These details have not been verified by PyPI

Project links

Project description

Scholar Toolkit MCP

Fork Notice: This is a fork of openags/paper-toolkit-mcp, originally created by P.S Zhang. This fork extends the project with manuscript processing, search caching, and citation export features. Both versions are licensed under MIT.

A comprehensive MCP toolkit for paper searching, manuscript processing, and academic research workflows. The project follows a free-first strategy: prioritize open and public data sources, support optional API keys when they improve stability or coverage, and keep source-specific connectors extensible for advanced users.

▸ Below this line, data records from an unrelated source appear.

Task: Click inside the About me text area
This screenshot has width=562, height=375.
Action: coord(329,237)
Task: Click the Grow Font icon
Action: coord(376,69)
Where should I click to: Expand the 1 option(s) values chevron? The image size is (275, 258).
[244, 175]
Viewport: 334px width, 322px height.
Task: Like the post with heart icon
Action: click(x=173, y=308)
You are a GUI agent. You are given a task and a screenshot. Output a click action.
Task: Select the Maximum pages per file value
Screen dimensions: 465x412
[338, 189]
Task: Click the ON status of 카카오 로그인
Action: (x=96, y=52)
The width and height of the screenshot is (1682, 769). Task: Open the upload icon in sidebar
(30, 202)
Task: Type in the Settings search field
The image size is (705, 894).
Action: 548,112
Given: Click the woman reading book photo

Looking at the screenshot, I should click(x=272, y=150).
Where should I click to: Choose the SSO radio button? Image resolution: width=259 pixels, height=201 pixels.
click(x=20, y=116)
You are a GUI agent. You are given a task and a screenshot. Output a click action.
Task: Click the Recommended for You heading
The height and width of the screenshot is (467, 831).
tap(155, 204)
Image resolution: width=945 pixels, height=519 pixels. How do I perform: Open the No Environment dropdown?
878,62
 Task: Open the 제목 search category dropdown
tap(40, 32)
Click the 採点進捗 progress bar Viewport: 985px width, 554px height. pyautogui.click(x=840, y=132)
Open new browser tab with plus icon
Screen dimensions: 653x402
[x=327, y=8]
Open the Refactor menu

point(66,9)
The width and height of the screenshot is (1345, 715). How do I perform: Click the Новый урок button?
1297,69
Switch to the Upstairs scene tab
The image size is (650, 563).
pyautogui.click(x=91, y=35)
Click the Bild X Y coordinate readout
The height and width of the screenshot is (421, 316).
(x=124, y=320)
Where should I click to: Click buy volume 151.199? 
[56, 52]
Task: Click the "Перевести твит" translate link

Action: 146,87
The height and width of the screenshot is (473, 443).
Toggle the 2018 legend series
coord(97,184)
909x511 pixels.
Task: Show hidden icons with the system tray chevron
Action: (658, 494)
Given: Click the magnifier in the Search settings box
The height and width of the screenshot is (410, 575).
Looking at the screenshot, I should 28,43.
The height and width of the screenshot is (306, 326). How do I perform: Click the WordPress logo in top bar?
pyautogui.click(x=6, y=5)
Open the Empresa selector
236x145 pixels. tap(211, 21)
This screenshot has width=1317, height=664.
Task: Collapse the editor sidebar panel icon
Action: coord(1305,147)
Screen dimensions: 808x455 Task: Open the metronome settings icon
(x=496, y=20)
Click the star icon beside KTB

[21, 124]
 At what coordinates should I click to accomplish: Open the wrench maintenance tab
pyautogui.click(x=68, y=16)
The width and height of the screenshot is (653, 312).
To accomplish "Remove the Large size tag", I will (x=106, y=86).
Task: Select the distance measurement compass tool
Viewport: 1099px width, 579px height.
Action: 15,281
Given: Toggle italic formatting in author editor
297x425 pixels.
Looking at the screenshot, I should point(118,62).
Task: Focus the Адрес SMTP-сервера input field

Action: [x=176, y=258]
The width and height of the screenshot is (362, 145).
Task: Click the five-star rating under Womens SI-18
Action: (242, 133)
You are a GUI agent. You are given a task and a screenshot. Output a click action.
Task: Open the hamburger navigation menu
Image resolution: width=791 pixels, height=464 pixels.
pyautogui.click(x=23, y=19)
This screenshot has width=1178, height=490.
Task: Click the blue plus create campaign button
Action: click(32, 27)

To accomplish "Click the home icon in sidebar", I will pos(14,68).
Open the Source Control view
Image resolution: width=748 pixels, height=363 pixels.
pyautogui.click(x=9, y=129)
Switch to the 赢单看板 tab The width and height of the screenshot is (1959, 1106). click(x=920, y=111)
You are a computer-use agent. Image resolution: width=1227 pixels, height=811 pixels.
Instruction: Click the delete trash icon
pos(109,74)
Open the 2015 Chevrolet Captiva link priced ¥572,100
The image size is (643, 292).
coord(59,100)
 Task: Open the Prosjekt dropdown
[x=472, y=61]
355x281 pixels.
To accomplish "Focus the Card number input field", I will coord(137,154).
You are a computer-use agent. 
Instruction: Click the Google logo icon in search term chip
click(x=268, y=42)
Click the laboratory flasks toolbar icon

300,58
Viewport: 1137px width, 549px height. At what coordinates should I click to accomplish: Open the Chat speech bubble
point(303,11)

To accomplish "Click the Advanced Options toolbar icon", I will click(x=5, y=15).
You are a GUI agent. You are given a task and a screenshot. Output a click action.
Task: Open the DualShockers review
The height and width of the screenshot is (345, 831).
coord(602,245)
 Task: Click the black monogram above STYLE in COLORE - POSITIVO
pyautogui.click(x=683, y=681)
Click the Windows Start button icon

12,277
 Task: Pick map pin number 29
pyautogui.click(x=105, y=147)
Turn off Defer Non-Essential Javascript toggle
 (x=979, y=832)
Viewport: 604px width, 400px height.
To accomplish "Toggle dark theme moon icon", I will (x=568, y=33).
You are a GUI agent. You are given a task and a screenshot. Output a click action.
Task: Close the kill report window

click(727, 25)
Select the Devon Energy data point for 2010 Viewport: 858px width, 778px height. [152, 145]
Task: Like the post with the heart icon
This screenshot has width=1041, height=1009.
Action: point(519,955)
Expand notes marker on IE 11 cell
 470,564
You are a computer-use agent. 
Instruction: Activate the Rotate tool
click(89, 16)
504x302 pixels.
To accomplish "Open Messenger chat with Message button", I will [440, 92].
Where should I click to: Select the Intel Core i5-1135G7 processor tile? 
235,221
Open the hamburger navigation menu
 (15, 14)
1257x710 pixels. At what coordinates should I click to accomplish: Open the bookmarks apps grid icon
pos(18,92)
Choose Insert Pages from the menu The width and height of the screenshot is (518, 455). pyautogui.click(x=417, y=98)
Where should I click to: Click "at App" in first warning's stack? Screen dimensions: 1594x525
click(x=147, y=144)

New Features (v0.2.0): Manuscript processing with citation placeholders, search caching, BibTeX/RIS export, and one-click Word document generation.

PyPI License Python

Manuscript Processing (New)

Workflow

Write your paper in Markdown with citation placeholders
Process with paper-toolkit manuscript command
Import refs.ris to Zotero (optional)
Submit the generated draft_final.docx

Supported Placeholders

[@doi:10.1038/s41591-020-0001-2]
[@pmid:32145678]
[@arxiv:2106.12345]
[@title:Attention Is All You Need]

Usage

# Basic usage (generates formatted markdown + BibTeX + RIS)
paper-toolkit manuscript draft.md

# With Word document generation (requires pandoc)
paper-toolkit manuscript draft.md --docx

# Specify citation style
paper-toolkit manuscript draft.md -s apa
paper-toolkit manuscript draft.md -s ieee
paper-toolkit manuscript draft.md -s gb7714

# Custom output directory
paper-toolkit manuscript draft.md -o ./output

# Disable specific outputs
paper-toolkit manuscript draft.md --no-bib --no-ris

Citation Styles

Style	Code	Description
GB/T 7714-2015	`gb7714`	Chinese national standard (numeric)
APA 7th	`apa`	American Psychological Association
IEEE	`ieee`	Institute of Electrical and Electronics Engineers
Vancouver	`vancouver`	International Committee of Medical Journal Editors
Harvard	`harvard`	Author-date format

Output Files

After processing, you get:

draft_formatted.md - Markdown with numbered citations [1], [2], ...
draft_final.docx - Word document (if --docx used and pandoc installed)
refs.bib - BibTeX file (can be imported to Zotero/JabRef)
refs.ris - RIS file (Zotero/EndNote/Mendeley compatible)
draft_references.txt - Plain text reference list

Search Caching (New)

How It Works

Search results are cached as JSON files in .paper_cache/
Cache location is relative to current working directory
Follows your project folder — copy the folder, cache moves with it
TTL (time-to-live) is 24 hours by default

Cache Location

your_project/
├── draft.md
├── refs.bib
└── .paper_cache/          ← Cache is here
    ├── abc123.json        ← Cached search results
    └── def456.json

Manage Cache

# List cached items
paper-toolkit cache list

# Clear all cache
paper-toolkit cache clear

Or via MCP tools: cache_list(), cache_clear()

CLI Usage

# Search papers
paper-toolkit search "machine learning" -s arxiv,semantic -n 10

# Download PDF
paper-toolkit download arxiv 2106.12345

# Read paper (extract text)
paper-toolkit read arxiv 2106.12345

# Get paper metadata
paper-toolkit search "attention is all you need" -s crossref -n 1

# Process manuscript
paper-toolkit manuscript draft.md -s gb7714 --docx

# Cache management
paper-toolkit cache list
paper-toolkit cache clear

# List available sources
paper-toolkit sources

Overview
New Features
Project Principles
Features
Source Strategy
Sci-Hub Notice
Installation
Manuscript Processing
Search Caching
CLI Usage
Contributing
Star History
License
TODO

New Features (v0.2.0)

Manuscript Processing

Write your paper in Markdown with citation placeholders, then generate a formatted Word document with references automatically:

# Introduction
Deep learning has made significant progress in medical imaging[@doi:10.1038/s41591-020-0001-2].
Transformer architecture revolutionized NLP[@title:Attention Is All You Need].

Process it:

paper-toolkit manuscript draft.md -s gb7714 --docx

Output:

draft_formatted.md - Text with numbered citations [1], [2], ...
refs.bib - BibTeX file (for Zotero/EndNote import)
refs.ris - RIS file (Zotero compatible)
draft_final.docx - Word document with formatted references

Supported placeholders: [@doi:...], [@pmid:...], [@arxiv:...], [@title:...]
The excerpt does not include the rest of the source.